**WHAT THE TASK ASKS:** For the listing below, print exactly the lines from the line with "Image resolution: width=430, height=2057." to the line with "الرئيسية (376, 302)", both included, and nothing beyond them.

**RECORD SET:**
§

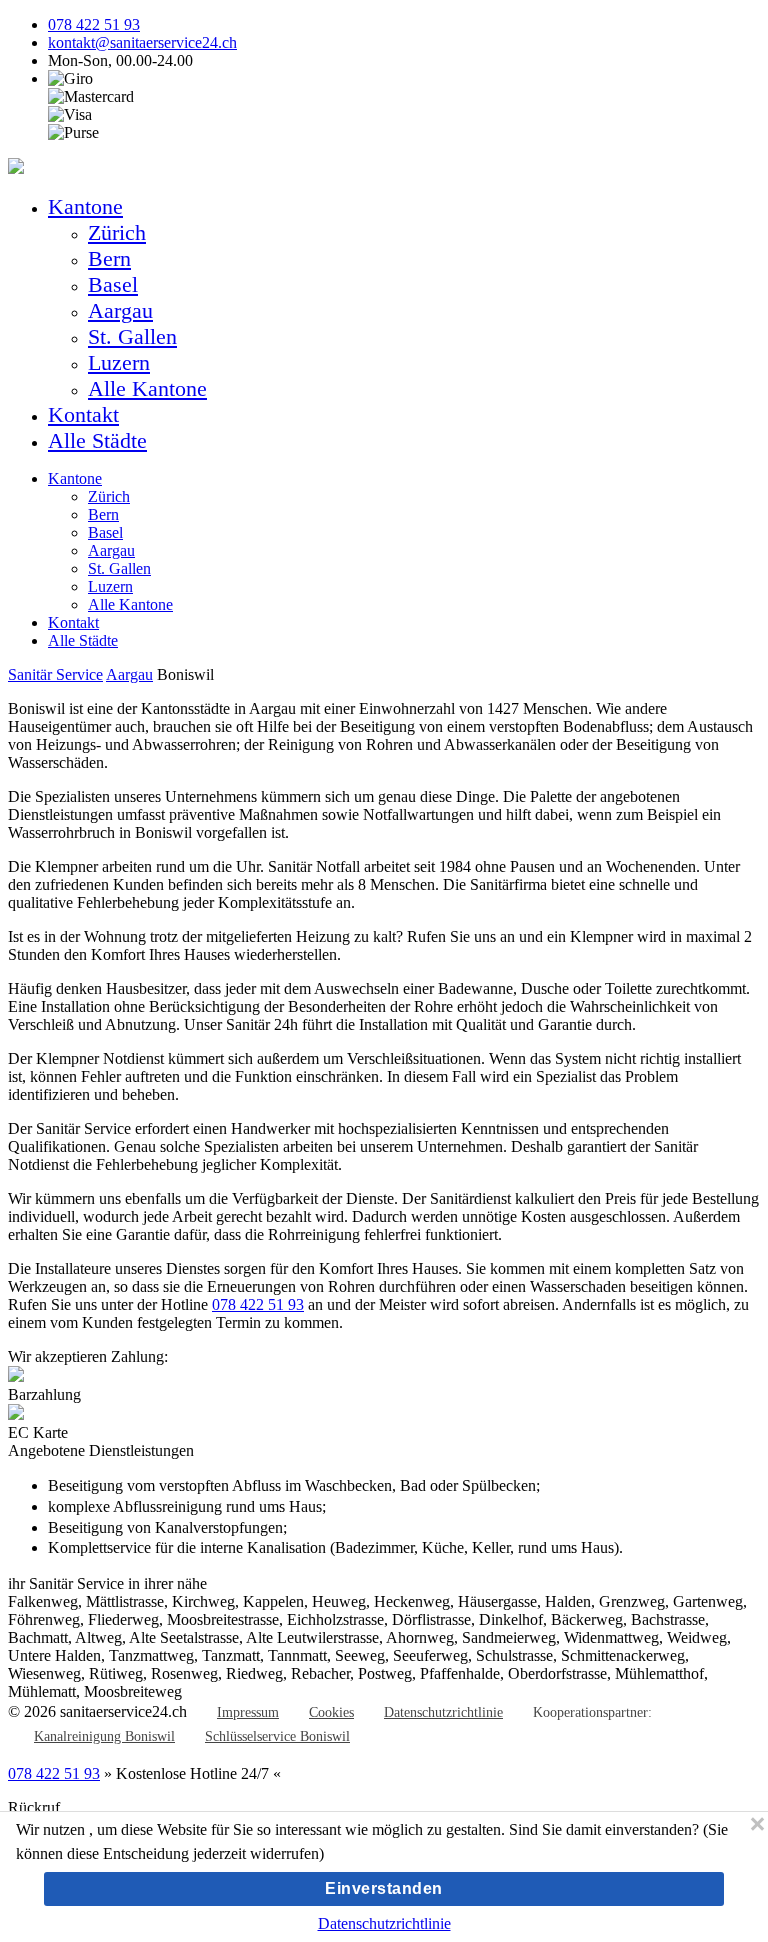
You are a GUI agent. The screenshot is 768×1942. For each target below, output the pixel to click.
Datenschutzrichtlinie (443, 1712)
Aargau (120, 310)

§

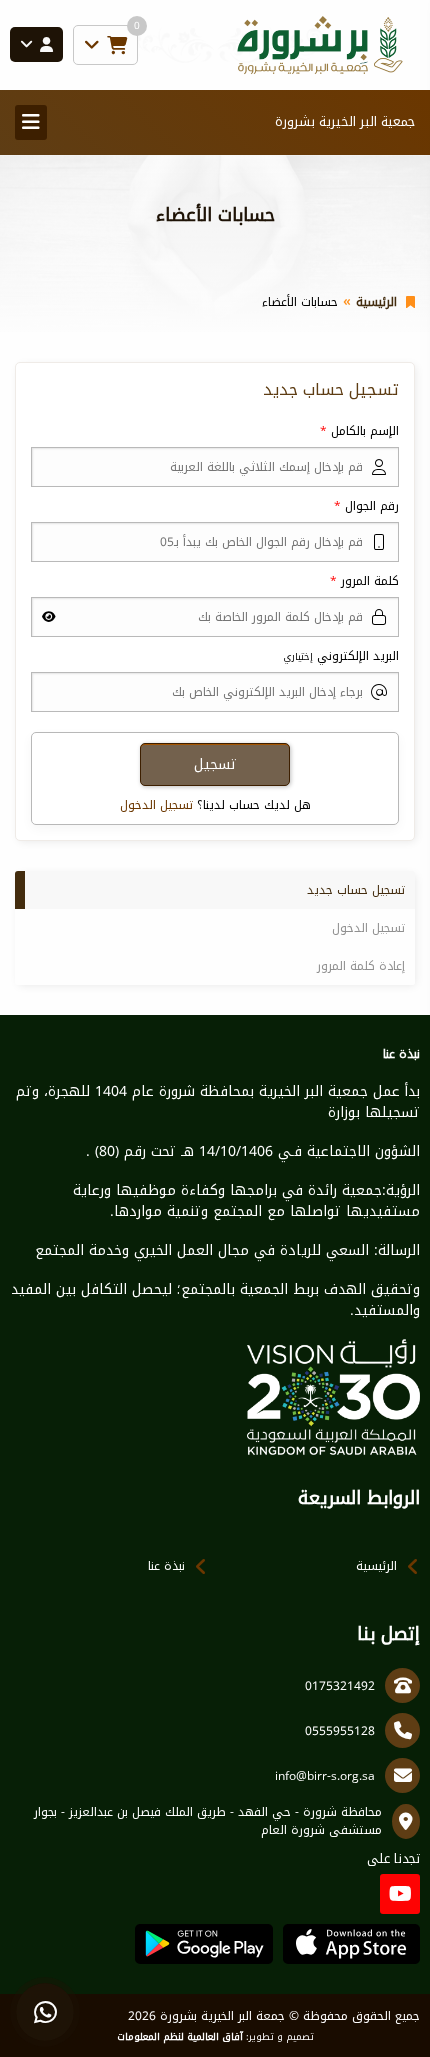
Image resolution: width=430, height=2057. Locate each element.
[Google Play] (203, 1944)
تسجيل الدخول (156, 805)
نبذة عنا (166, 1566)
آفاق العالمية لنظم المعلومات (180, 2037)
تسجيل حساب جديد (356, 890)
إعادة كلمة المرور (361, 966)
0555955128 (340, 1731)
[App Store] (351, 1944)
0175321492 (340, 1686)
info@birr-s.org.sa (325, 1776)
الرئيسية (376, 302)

§

**OUTPUT OF THE TASK:**
Image resolution: width=430, height=2057. Locate each element.
[Google Play] (203, 1944)
تسجيل الدخول (156, 805)
نبذة عنا (166, 1566)
آفاق العالمية لنظم المعلومات (180, 2037)
تسجيل حساب جديد (356, 890)
إعادة كلمة المرور (361, 966)
0555955128 (340, 1731)
[App Store] (351, 1944)
0175321492 (340, 1686)
info@birr-s.org.sa (325, 1776)
الرئيسية (376, 302)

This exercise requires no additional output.